:: What you will do ::
Go through the records and count the lines where the string "menu" occurs. Reply with the number only.

:: Collected data ::
== Segment start ==

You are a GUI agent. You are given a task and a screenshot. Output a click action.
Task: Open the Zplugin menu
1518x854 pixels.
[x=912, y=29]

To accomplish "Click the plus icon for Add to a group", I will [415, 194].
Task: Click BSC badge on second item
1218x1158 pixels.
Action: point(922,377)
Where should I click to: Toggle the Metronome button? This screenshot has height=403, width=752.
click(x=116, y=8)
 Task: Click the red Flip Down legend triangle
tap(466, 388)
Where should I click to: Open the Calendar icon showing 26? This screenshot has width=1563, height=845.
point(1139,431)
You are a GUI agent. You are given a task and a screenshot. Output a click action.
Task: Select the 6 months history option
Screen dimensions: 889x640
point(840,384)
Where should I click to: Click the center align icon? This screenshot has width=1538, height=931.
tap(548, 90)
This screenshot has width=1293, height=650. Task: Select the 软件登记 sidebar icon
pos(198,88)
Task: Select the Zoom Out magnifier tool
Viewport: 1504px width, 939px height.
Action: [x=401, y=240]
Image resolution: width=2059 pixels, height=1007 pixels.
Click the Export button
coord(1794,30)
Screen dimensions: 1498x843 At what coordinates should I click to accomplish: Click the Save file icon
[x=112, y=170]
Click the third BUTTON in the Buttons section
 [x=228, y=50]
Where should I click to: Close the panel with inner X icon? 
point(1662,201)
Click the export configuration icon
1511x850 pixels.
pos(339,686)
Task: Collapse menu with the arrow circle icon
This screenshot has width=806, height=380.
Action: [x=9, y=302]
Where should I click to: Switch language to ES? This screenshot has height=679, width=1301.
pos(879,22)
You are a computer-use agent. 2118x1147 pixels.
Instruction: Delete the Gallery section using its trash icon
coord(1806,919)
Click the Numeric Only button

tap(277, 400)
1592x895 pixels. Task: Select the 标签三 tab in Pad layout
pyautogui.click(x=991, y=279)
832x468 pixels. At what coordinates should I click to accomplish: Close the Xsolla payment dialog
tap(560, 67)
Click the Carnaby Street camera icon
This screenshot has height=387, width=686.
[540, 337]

== Segment end ==

:: Exercise solution ::
2